2014-05-13 13:50:07,733 [main] INFO  org.apache.pig.tools.pigstats.SimplePigStats - Script Statistics:

HadoopVersion PigVersion UserId StartedAt FinishedAt Features

2.2.0.2.0.6.0-76 0.12.0.2.0.6.0-76 root 2014-05-13 13:48:54 2014-05-13 13:50:07 UNKNOWN

Success!

Job Stats (time in seconds):

JobId Maps Reduces MaxMapTime MinMapTIme AvgMapTime MedianMapTime MaxReduceTime MinReduceTime AvgReduceTime MedianReducetime Alias Feature Outputs

job_1400009795673_0005 1 0 21 21 21 21 n/a n/a n/a n/a A MAP_ONLY hbase://meters,

Input(s):

Successfully read 6 records (479 bytes) from: "/tmp/aamick/meters.csv"

Output(s):

Successfully stored 6 records in: "hbase://meters"

Counters:

Total records written : 6

Total bytes written : 0

Spillable Memory Manager spill count : 0

Total bags proactively spilled: 0

Total records proactively spilled: 0

Job DAG:

job_1400009795673_0005

2014-05-13 13:50:08,519 [main] INFO  org.apache.pig.backend.hadoop.executionengine.mapReduceLayer.MapReduceLauncher - Success!
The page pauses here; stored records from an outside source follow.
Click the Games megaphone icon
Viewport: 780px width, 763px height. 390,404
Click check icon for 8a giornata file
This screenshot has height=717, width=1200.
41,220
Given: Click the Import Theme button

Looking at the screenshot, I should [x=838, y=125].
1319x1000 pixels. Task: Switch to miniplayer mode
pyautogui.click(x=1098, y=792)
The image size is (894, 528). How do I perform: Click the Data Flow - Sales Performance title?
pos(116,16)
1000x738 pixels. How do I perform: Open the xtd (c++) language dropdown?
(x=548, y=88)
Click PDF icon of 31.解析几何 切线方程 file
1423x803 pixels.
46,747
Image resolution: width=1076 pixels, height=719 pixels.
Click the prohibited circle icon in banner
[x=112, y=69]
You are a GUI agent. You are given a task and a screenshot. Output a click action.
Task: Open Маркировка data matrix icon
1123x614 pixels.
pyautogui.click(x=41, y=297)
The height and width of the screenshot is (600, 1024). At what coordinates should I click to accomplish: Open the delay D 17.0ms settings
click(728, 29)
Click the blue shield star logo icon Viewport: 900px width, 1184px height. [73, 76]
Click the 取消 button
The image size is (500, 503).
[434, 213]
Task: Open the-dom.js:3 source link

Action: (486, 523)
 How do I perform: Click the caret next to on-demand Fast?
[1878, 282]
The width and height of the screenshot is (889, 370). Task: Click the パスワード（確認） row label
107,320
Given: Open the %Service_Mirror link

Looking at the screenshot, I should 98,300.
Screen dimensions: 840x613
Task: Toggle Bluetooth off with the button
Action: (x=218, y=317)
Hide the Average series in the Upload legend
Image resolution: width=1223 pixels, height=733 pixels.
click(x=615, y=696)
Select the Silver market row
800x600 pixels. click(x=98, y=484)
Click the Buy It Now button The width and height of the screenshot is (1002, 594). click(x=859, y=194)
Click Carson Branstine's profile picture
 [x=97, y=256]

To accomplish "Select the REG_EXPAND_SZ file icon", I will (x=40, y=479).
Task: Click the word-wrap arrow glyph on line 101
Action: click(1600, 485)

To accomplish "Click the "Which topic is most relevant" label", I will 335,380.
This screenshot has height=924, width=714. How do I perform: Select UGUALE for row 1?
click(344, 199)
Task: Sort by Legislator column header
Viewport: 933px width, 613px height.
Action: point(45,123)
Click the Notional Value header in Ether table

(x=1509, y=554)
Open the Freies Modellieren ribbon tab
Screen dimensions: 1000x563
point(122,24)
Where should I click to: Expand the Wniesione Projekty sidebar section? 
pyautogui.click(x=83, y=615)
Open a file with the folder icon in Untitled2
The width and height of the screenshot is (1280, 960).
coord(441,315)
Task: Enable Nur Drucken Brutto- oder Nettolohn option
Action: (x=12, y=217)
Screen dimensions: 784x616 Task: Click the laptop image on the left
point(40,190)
The Pig script is still 2 lines to load and store the data into HBase. The only extra parts are the registering of the Jar. Yes, this was frustrating to figure out, but going forward, I like the idea of 2 Pig lines versus 50+ lines of Java code to load an HBase table.